Cancer care has recently seen real advances with the approval of targeted therapies that extend lives with far fewer toxic side effects than standard chemotherapy, but price tags running into tens of thousands of dollars a years means a spiraling bill for payers.

"There is a lot of scrutiny on the cost of cancer therapeutics right now," Cynthia Schwalm, vice president and general manager of oncology, told the Reuters Health Summit in New York.

"If you look at all the oncology research going forward, companies are going to have to show more value, they are going to show how they work well with other products or they don't, and there will be more choice for oncologists and payers. That's just a natural occurrence."

She drew a parallel between the intense competition between Amgen and Johnson & Johnson in the market for blood-boosting EPO drugs, which had driven down prices by more than 30 percent.

Vectibix, a drug for colorectal cancer, costs around $8,000 for a month's worth of treatment and Schwalm said early sales had exceeded expectations. The medicine competes with Erbitux from ImClone Systems Inc. and Bristol-Myers Squibb Co.

···

Directions:
A. In the passage on cancer drug costs, what does the opening sentence say makes the new targeted therapies a growing burden for payers?
B. Carry on the passage about cancer drug pricing, starting after its final sentence.

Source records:

···

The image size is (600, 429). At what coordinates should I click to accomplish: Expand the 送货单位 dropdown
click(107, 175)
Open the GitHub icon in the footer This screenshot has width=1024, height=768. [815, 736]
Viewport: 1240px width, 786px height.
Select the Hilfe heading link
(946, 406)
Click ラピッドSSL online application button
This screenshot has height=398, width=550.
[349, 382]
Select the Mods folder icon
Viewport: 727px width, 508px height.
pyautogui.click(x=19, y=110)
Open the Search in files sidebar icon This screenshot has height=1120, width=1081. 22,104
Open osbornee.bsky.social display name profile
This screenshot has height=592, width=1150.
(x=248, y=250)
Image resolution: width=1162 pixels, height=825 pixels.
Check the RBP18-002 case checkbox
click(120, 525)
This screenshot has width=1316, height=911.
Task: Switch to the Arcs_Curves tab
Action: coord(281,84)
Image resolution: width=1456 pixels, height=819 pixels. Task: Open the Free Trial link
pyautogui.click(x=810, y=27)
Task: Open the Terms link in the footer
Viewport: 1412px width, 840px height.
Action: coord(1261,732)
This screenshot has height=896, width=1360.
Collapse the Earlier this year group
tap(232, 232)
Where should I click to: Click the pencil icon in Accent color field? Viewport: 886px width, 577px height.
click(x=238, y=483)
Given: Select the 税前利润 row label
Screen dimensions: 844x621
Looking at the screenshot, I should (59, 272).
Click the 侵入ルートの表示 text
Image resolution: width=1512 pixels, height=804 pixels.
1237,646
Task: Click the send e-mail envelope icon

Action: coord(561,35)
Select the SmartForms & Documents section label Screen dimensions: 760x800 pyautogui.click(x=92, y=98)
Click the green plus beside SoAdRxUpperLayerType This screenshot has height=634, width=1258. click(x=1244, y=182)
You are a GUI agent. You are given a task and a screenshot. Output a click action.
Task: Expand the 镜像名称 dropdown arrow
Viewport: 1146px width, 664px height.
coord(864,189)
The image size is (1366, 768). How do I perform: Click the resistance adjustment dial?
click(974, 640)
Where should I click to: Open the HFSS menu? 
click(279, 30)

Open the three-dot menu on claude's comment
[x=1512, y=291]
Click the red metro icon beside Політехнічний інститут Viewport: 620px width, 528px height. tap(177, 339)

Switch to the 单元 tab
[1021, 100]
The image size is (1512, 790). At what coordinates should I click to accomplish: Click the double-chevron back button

···

Results:
A. These therapies carry price tags of tens of thousands of dollars a year. That adds up to a spiraling bill for payers, even though the drugs extend lives with far fewer toxic side effects than standard chemotherapy.

B.
While doctors, governments and insurers are all weighing the budget impact of modern cancer drugs, some investors have also questioned if high prices underpinning shares in drug companies are sustainable.

Schwalm said multiple targeted therapies entering the market would encourage oncologists to develop new and more sophisticated "cocktails" of treatments. Deciding how a new medicine fits into the mix will be pivotal.

"We really need to move away from the discrete cost of a product and think about cost of care over a period of time. If you think in isolation of one product, you're not going to get the full picture," she said.